Concerns over high valuations led Goldman Sachs to downgrade the Indian market
MUMBAI: Global rating agency Goldman Sachs has downgraded the Indian stock market. Goldman Sachs has downgraded the rating of Indian equity markets by one place to 'market weight' and attributed the downgrade to the historic rally in the stock market this year.
Compared to the 0.3 per cent decline in the MSCI Emerging Markets Index, Indian stocks have risen by almost 4 per cent in 2021 due to easy lending policy, rapid vaccination and re-opening of the economy.

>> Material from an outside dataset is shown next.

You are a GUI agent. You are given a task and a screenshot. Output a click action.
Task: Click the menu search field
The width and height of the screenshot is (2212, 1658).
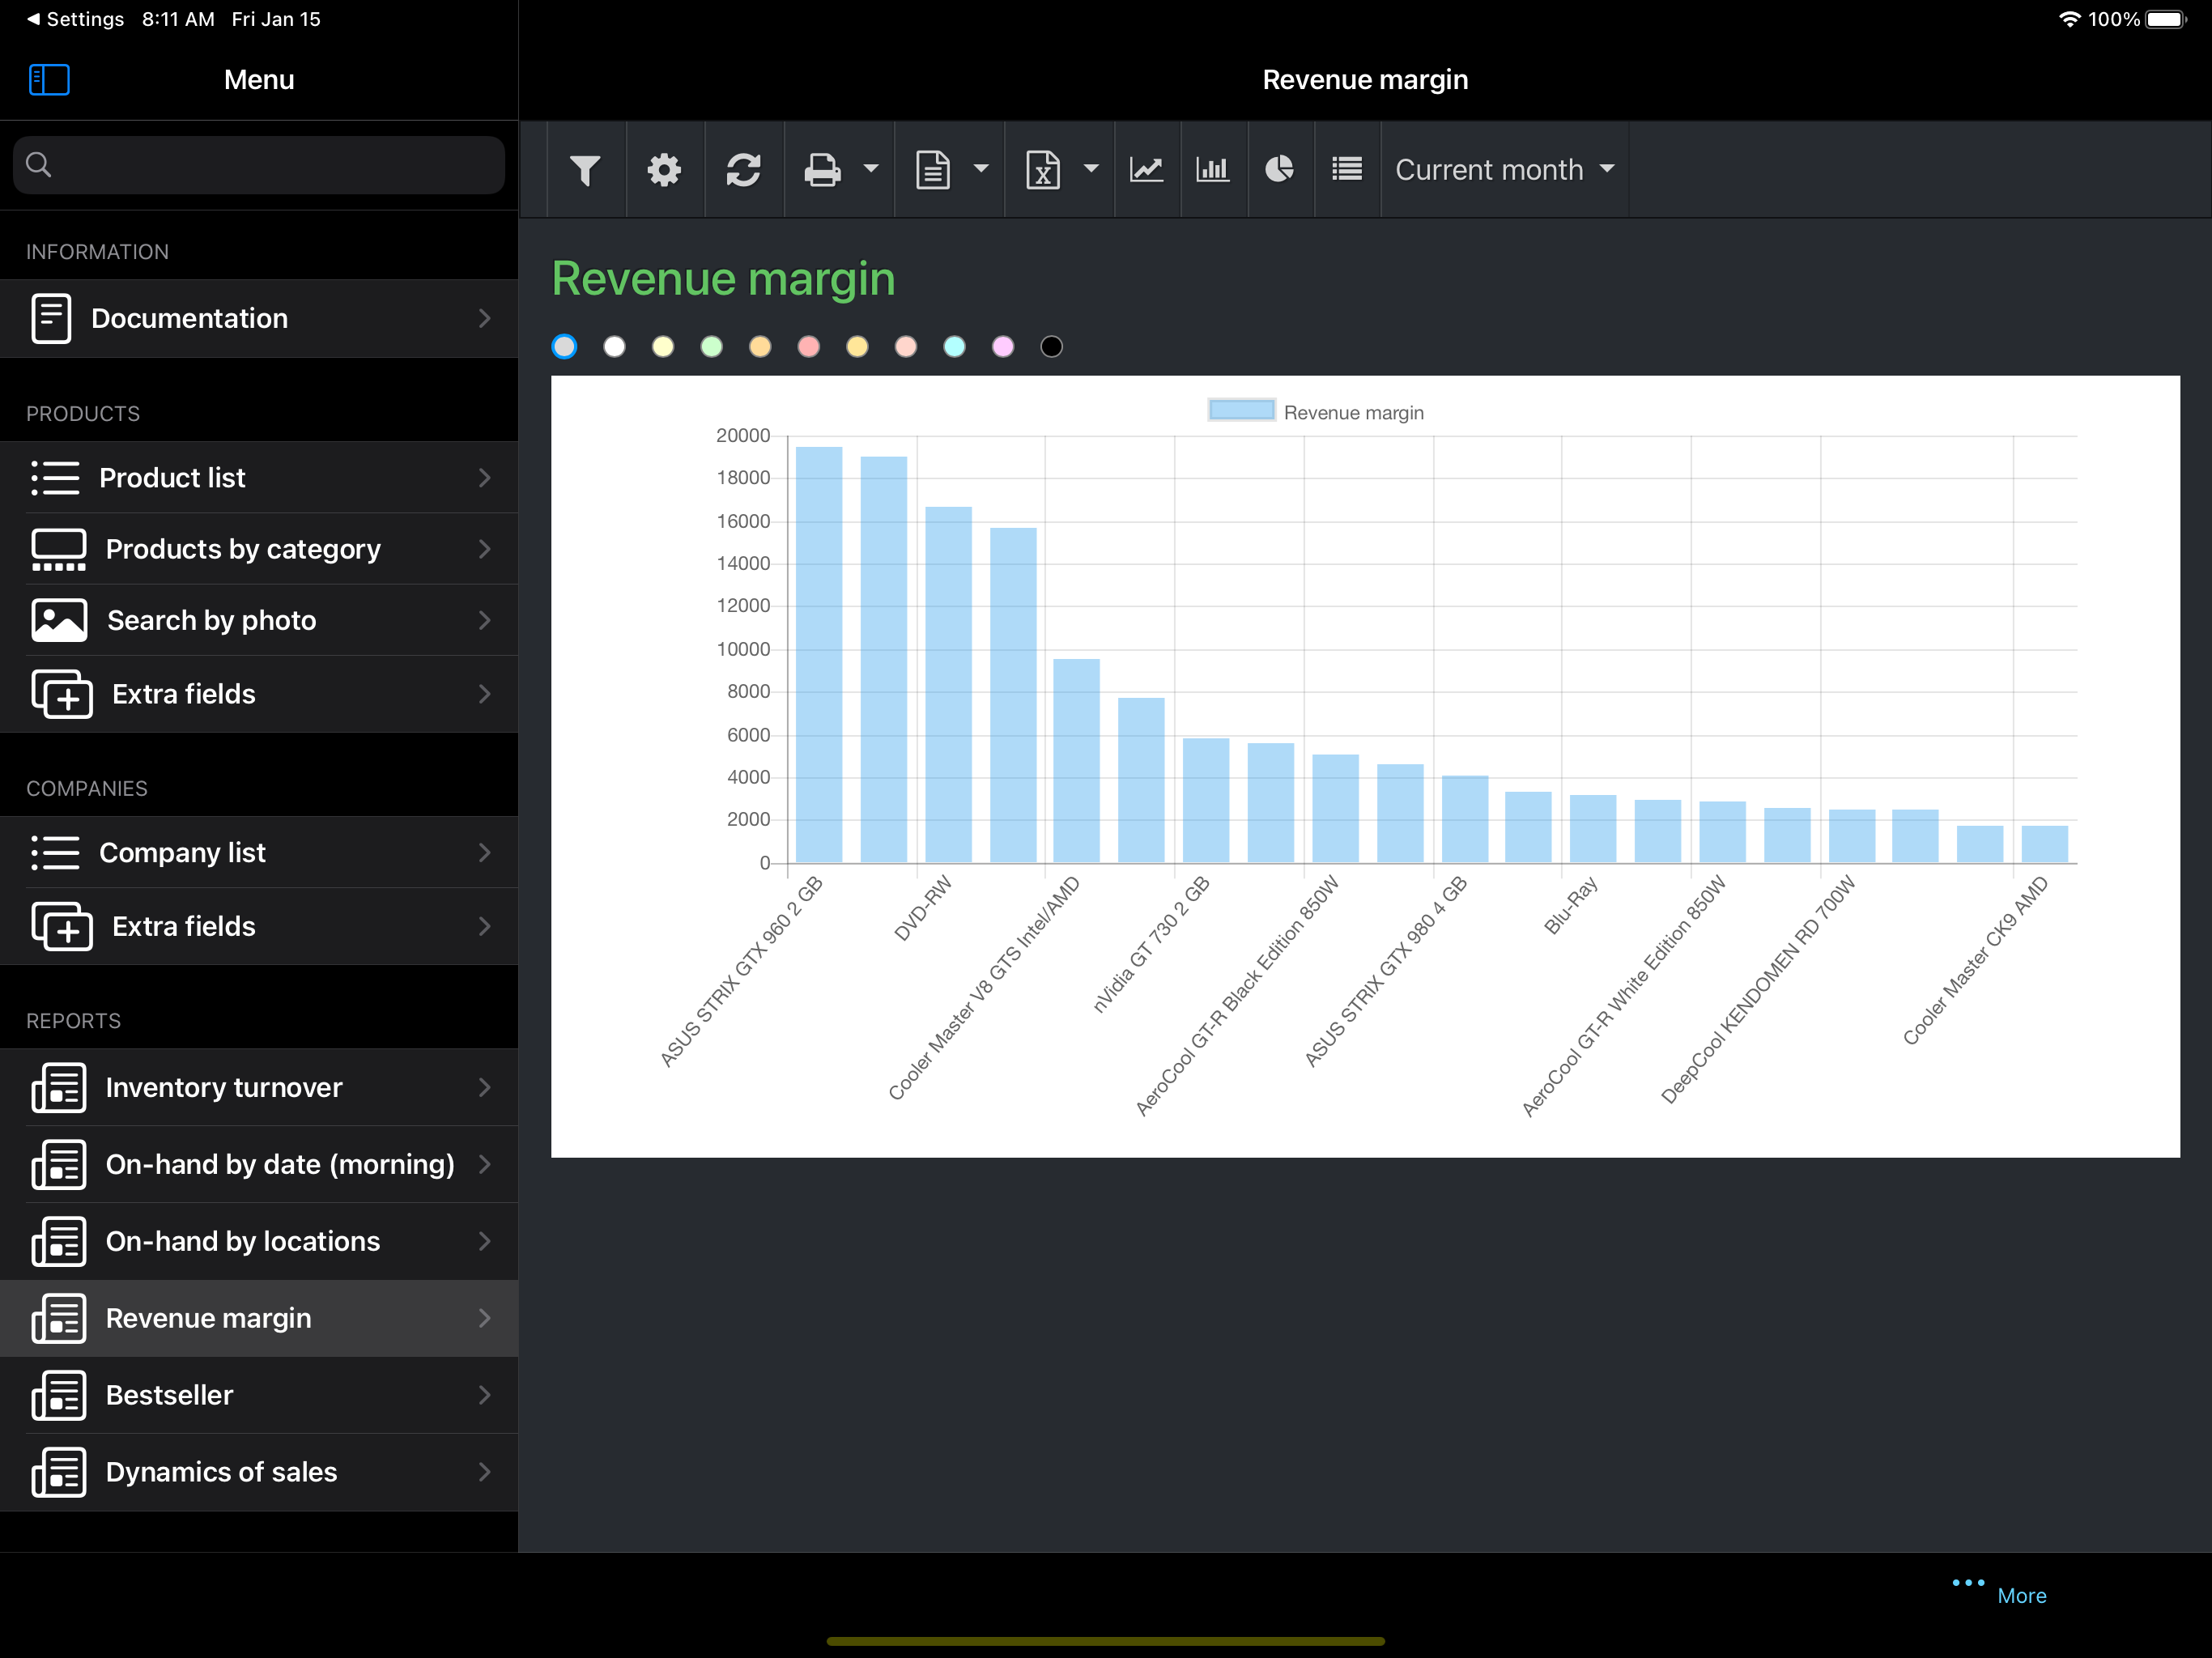259,165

Many other brokerage firms such as Morgan Stanley, Nomura and UBS have also been forced to downgrade their ratings in the Indian stock market in view of the sharp rise in valuation of the Indian stock market.
"We believe that the risk-reward for Indian equity markets is less attractive at current levels," Goldman Sachs said in a report. Potential strong cyclical and beneficial reforms next year are positive on the current high valuation, although the market is facing other challenges such as higher crude oil prices and tightening of monetary policy in the US.
Goldman Sachs said in his November 11 Asia-Pacific Portfolio Strategy Report, "We believe that the Indian market may remain consolidated in the next six to eight months and may perform poorly."
The brokerage further added that the IPO pipeline is expected to remain strong next year which could divert funds from the secondary market.